A new Congressional bill looks to make cannabis more available for research
Despite the federal government shutdown, there are at least some lawmakers on Capitol Hill that are trying to keep the wheels turning. A bipartisan group of lawmakers in the House has drafted and introduced a bill, The Medical Cannabis Research Act of 2019, that would greatly improve federal authorization for cannabis clinical trials.
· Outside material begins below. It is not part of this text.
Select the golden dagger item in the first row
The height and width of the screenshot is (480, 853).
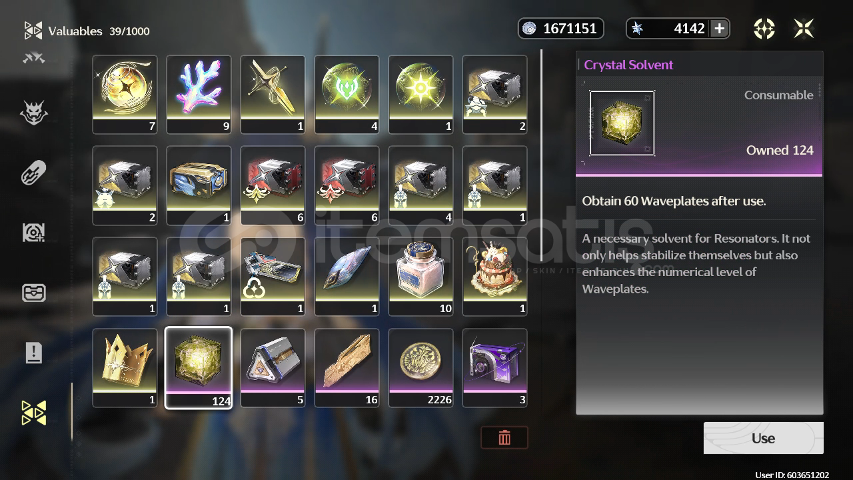[x=273, y=95]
Currently, and for the past 50 years, only one entity in the U.S. has been authorized to cultivate marijuana for research approved by the Food & Drug Administration.
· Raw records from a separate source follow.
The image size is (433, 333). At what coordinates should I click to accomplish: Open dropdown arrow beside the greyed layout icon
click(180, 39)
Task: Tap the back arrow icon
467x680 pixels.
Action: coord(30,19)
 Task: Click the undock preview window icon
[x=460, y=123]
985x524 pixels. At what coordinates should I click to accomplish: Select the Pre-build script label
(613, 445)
The University of Mississippi has, for too long, held a monopoly on marijuana. It was given sole authority by the U.S. National Institute on Drug Abuse, but many have argued that the results of the school’s cultivation efforts have been less than adequate, producing marijuana that was not viable in testing.
The Drug Enforcement Agency amended regulations in 2016 that would, in theory, allow for expanded cultivation facilities. However, three years later, it still has not made any progress on new facility approvals.
The new bill, House Bill H.R.601 — 116th Congress (2019-2020), looks to do what other federal agencies have not been able, or willing to do. It will force the issue and require that new research, as well as production, be allowed in order to expand research possibilities.
A similar bill was introduced to the House last year and approved by the House Judiciary Committee. However, before it could be reviewed by the entire chamber, it fizzled. With a different view on marijuana this year, perhaps it will now have its chance.